Ceci dit des causes, voyons les effets. Le nombre des délirants est-il nombreux, dans quelle proportion se rencontrent-ils parmi nous? Il est à priori fort difficile de répondre à cette question, parce qu'il n'est pas facile de dire où commence le délire, où finit la raison. Les frontières de la folie ne sont pas nettement délimitées; tel paraît fou aux uns qui n'est pour d'autres qu'excentrique, tel conçoit des projets qui semblent fantastiques et qui pourtant se réalisent. C'est au point que dans la conversation banale, dire de quelqu'un: c'est un fou, n'est pas affirmer absolument que c'est un aliéné. C'est une expression qu'on emploie souvent pour désigner quelqu'un qui ne pense pas absolument comme on le désirerait. C'est ce qu'exprimait Maury quand il disait: « Nul n'est, à proprement parler, sain de corps et d'esprit; il n'est personne qui ne soit sujet aux maladies comme à l'erreur. Mais quand le trouble de l'intelligence devient assez considérable pour que la somme d'erreurs auxquelles il donne lieu soit beaucoup plus grande que cela n'arrive pour le commun des hommes, alors seulement on regarde l'intelligence comme lésée; de même que, lorsque le trouble de l'économie devient assez grave pour altérer notablement une ou plusieurs fonctions physiques, on dit qu'il y a maladie. »

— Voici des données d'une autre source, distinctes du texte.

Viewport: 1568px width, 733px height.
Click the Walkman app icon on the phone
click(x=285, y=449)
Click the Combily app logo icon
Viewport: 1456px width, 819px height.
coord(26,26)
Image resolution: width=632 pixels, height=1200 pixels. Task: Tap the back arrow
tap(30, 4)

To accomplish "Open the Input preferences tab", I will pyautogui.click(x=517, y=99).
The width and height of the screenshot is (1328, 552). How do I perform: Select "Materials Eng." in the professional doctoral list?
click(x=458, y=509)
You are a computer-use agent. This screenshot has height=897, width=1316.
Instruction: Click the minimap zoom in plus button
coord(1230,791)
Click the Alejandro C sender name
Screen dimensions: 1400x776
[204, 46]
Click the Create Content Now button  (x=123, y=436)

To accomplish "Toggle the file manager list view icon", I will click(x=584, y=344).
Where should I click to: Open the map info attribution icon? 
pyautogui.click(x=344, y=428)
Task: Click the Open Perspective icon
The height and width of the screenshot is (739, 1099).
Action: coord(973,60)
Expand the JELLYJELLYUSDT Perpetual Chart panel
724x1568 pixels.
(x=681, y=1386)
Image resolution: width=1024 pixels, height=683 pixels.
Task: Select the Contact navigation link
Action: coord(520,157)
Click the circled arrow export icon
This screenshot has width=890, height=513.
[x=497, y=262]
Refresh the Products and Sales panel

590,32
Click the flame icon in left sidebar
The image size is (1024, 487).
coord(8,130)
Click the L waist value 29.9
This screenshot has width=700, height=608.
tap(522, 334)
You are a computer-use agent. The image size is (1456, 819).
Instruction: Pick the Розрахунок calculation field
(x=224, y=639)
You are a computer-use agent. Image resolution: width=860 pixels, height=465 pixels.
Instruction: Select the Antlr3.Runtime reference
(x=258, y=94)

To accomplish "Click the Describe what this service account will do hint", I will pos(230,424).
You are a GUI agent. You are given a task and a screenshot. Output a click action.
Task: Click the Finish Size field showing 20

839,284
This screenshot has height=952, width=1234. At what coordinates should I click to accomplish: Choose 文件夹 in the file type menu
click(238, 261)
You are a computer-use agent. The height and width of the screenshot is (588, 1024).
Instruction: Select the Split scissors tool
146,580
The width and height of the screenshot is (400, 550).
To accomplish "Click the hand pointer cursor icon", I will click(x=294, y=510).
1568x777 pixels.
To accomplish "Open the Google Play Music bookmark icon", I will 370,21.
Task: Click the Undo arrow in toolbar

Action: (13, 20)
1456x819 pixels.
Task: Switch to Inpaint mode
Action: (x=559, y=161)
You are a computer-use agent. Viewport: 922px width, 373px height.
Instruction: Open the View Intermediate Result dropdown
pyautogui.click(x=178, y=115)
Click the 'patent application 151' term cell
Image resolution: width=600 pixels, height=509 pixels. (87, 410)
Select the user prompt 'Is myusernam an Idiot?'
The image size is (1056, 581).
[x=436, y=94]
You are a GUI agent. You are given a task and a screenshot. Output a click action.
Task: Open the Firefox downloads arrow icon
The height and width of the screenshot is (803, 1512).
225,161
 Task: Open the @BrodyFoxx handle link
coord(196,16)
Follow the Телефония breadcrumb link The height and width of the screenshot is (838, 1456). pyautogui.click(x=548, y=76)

C'est pour le délire des grandeurs plus que pour toute autre forme que cette ambiguïté se présente et qu'il faut le plus tenir compte des conditions contingentes tenant à la personnalité même de l'individu. Est-ce une conception délirante que de vouloir séparer l'Afrique de l'Asie ou couper l'Amérique en deux? Incontestablement pour la plupart, et pourtant c'est un fait à peu près accompli. N'est-ce pas une idée folle que de vouloir se faire payer 15 000 francs pour chanter moins d'une heure sur un théâtre? Cela serait pour tout le monde, et pourtant la chose s'est passée le mois dernier.

Le délire des grandeurs n'est donc souvent un délire que si l'on tient compte de la situation même du délirant.
Dans d'autres cas, il est pour ainsi dire larvé, dissimulé; il faut fouiller dans l'esprit et les actes d'un individu pour trouver le point blessé. N'est-ce pas un peu un délirant ambitieux que l'homme qui, pour attirer quand même l'attention sur lui, braque un revolver (d'ailleurs chargé à blanc) sur un ministre qui passe, que celui qui pénètre dans une grande assemblée législative et qui en interrompt la séance à coups de pistolet, sans raison, sans animosité contre qui que ce soit, ou bien cet autre encore qu'empêchent de dormir les lauriers de ses prédécesseurs et qui, après avoir inutilement tenté d'allumer un feu d'artifice dans une réunion nombreuse, joue encore du revolver pour être vu, arrêté, imprimé tout vif dans les journaux, pour occuper le monde de sa personnalité, pour être quelqu'un dans le mal puisqu'il est si difficile d'être quelqu'un dans le bien?

Maintenant, je dois prendre les précautions oratoires les plus minutieuses! et vous allez certainement me taxer d'exagération.
Vous auriez raison si moi-même je prenais très à la lettre ce que je vais dire et si je tenais beaucoup à l'idée que je vais vous soumettre. Mais notre société mondaine tout entière n'est-elle pas un peu emportée par le souffle vaniteux? N'y a-t-il pas quelque chose d'un peu maladif dans cet amour de briller par des choses qui importent pourtant si peu de mérite? L'un satisfait son ambition en payant très cher ce qui manifestement ne vaut pas son prix; un autre fera de grands sacrifices pour assister à une première du théâtre ou de la cour d'assises, à une répétition générale. Tel croit briller par les chevaux, les voitures qu'il a eu le mérite d'acheter; cet autre ne va dans certains endroits que le jour convenu et à la mode. Voir avant les autres, être vu, passer pour être dans les secrets des dieux, être plus n'importe quoi que n'importe qui, voilà le désir ardent, l'ambition perpétuelle de nos mondains.